I pretty much followed this recipe exactly as written except I took some shortcuts. I chopped the cheese in the mini-food processor instead of grating it (my least favorite cooking activity), I substituted panko for fresh bread crumbs, and used cauliflower in a bag that I steamed. I knew I would not want to deal with a head of cauliflower on Thanksgiving morning and I concluded the difference, in any, between the fresh, already chopped and bagged, over the fresh head would be nicely camouflaged by the cheeses. I used some Gruyere and Swiss, because I had both on hand and I increased the nutmeg by just a smidge, which is defined as a little less than a small pinch.
Martha has a similar recipe, but, in a rare demonstration of disloyalty, I chose Ina's recipe.
Sorry Martha. You're still my favorite, but this recipe is delicious.
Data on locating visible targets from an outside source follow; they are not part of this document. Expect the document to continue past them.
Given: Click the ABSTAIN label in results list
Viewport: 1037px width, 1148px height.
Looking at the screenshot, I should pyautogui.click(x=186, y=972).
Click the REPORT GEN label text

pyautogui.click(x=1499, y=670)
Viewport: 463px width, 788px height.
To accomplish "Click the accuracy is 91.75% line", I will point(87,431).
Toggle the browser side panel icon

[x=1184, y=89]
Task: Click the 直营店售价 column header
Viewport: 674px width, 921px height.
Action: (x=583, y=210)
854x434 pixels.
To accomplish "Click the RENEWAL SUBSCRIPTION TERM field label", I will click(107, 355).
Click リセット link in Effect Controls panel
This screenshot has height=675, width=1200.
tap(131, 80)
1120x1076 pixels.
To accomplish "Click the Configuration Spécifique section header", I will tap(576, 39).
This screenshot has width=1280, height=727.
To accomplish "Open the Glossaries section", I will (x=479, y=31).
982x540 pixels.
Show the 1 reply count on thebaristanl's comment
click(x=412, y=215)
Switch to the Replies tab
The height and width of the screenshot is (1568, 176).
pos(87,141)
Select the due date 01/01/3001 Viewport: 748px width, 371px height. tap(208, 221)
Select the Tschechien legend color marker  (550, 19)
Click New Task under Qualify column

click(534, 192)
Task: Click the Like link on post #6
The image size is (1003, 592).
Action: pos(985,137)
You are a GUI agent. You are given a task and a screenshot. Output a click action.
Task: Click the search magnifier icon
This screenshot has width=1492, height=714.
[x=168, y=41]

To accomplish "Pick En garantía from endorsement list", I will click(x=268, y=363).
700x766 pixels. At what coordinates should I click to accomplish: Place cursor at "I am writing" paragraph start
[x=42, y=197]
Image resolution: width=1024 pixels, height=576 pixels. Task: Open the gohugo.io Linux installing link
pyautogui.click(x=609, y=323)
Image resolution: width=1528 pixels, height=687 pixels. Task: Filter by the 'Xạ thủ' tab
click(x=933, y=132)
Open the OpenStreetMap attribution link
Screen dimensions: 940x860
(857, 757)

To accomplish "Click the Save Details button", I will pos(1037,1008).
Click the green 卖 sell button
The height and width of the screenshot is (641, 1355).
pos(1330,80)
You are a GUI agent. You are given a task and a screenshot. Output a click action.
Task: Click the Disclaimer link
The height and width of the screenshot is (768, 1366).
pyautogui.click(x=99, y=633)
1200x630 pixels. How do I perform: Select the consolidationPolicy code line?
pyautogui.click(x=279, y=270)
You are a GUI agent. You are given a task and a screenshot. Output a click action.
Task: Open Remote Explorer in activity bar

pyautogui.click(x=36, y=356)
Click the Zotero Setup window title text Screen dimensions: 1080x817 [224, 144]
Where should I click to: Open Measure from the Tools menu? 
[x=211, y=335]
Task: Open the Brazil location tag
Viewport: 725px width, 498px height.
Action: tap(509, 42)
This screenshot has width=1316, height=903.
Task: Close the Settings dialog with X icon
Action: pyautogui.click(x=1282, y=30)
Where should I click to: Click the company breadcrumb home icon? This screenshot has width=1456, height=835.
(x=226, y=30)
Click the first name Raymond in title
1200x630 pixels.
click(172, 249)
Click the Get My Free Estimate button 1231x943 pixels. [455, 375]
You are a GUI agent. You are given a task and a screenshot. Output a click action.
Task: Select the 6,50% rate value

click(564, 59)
It could pose as gluten-free Mac and Cheese, minus the bread crumbs!
Cauliflower Gratin
by: Ina Garten, The Barefoot Contessa
Ingredients
1 (3-pound) head cauliflower, cut into large florets, or three 10 oz. bags
Kosher salt
4 tablespoons (1/2 stick) unsalted butter, divided
3 tablespoons all-purpose flour
2 cups hot milk
1/2 teaspoon freshly ground black pepper
1/4 teaspoon grated nutmeg
3/4 cup freshly grated Gruyere, divided
1/4 cup of Swiss, grated
1/2 cup freshly grated Parmesan
1/4 cup fresh bread crumbs, or panko bread crumbs
Directions
Preheat the oven to 375 degrees F.
Cook the cauliflower florets in a large pot of boiling salted water for 5 to 6 minutes, until tender but still firm. Drain.
Meanwhile, melt 2 tablespoons of the butter in a medium saucepan over low heat. Add the flour, stirring constantly with a wooden spoon for 2 minutes. Pour the hot milk into the butter-flour mixture and stir until it comes to a boil. Boil, whisking constantly, for 1 minute, or until thickened. Off the heat, add 1 teaspoon of salt, the pepper, nutmeg, 1/2 cup of the Gruyere, the Swiss, and the Parmesan.
Pour 1/3 of the sauce on the bottom of an 8 by 11 by 2-inch baking dish. Place the drained cauliflower on top and then spread the rest of the sauce evenly on top. Combine the bread crumbs with the remaining 1/4 cup of Gruyere and a little more Parmesan and sprinkle on top. Melt the remaining 2 tablespoons of butter and drizzle over the gratin. Sprinkle with salt and pepper. Bake for 30-35 minutes, until the top is browned. Serve hot or at room temperature.